Rouge: Pictured In Its Prime

Amazon.com Price: $34.99 (as of 15/04/2019 22:53 PST- Details)

Description

When Ford Motor Company was once formed in 1903, its primary assembly plant was once a wooden one-story wagon shop, but as the auto manufacturer grew, so did its factories. By 1917, building on his experience with the Piquette and Highland Park plants, Henry Ford started constructing his ultimate vision of an efficient and effective industrial complex at the banks of the Rouge River. In its time, “The Rouge,” as Detroiters known as it, was once the largest integrated automobile factory on this planet, with facilities that included an electric power plant, blast furnaces, foundries, coke ovens, open hearth furnaces, a steel mill, stamping plant, engine plant, glass plant, and miles of conveyors bringing manufactured parts to moving assembly lines. The Rouge was once in a position to supply over 100,000 jobs and effectively gave birth to the city of Dearborn.

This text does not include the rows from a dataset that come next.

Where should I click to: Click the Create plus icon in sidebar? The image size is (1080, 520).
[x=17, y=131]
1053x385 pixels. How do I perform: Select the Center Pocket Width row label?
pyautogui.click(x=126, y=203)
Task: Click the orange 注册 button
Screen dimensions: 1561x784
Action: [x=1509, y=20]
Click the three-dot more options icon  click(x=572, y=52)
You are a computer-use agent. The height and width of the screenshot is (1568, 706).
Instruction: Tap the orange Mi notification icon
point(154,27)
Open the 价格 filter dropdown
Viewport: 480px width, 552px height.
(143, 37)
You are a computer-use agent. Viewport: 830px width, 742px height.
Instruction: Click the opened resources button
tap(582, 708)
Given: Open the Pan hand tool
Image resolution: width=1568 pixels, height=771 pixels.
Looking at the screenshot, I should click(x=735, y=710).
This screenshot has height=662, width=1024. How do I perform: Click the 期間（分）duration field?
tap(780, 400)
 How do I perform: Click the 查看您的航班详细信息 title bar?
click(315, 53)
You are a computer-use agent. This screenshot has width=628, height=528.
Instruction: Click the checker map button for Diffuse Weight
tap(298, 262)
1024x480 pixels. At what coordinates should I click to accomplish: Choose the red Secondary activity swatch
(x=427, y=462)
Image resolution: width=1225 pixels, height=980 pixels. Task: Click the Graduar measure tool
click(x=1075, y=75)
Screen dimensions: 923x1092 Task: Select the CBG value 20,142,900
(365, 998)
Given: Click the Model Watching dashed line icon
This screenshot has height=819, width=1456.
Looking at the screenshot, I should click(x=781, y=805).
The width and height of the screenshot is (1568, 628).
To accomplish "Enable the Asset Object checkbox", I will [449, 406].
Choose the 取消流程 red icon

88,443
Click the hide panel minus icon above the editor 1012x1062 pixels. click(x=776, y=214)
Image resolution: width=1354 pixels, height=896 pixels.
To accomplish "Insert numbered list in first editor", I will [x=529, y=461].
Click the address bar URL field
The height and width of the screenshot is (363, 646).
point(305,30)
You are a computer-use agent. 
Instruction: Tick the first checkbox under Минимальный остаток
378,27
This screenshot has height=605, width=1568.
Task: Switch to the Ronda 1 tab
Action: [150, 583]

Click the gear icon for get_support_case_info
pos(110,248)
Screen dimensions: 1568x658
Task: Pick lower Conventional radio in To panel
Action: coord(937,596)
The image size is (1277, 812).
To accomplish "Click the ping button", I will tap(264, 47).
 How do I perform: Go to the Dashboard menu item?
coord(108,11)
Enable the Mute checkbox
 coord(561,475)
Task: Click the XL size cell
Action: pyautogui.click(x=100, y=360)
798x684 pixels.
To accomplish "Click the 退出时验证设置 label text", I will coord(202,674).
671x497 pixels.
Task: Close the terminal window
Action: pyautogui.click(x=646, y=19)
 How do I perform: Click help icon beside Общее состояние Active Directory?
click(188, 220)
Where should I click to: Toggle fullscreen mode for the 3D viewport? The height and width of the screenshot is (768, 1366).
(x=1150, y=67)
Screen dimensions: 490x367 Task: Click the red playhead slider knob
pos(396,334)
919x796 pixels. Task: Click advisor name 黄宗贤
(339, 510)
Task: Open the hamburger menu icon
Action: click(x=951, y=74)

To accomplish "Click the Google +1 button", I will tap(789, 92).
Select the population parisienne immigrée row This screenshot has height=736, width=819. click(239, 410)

Rouge: Pictured in Its Prime, featuring 389 photographs taken within 45 different departments of the Rouge by Ford photographers from 1918 to 1940, provides a realistic portrait of buildings, machinery, and employees at work all through a twenty-two year period. The illustrations were selected from a number of more than 70,000 Rouge photographs situated in the Benson Ford Research Center of Henry Ford Museum & Greenfield Village. In the accompanying text, Ford R. Bryan chronicles the history of the Rouge plant, from its earliest conception to its future in the twenty-first century. The Rouge dominated an era of industrial progress and this photo story brings the monumental facility to life in stunning fashion.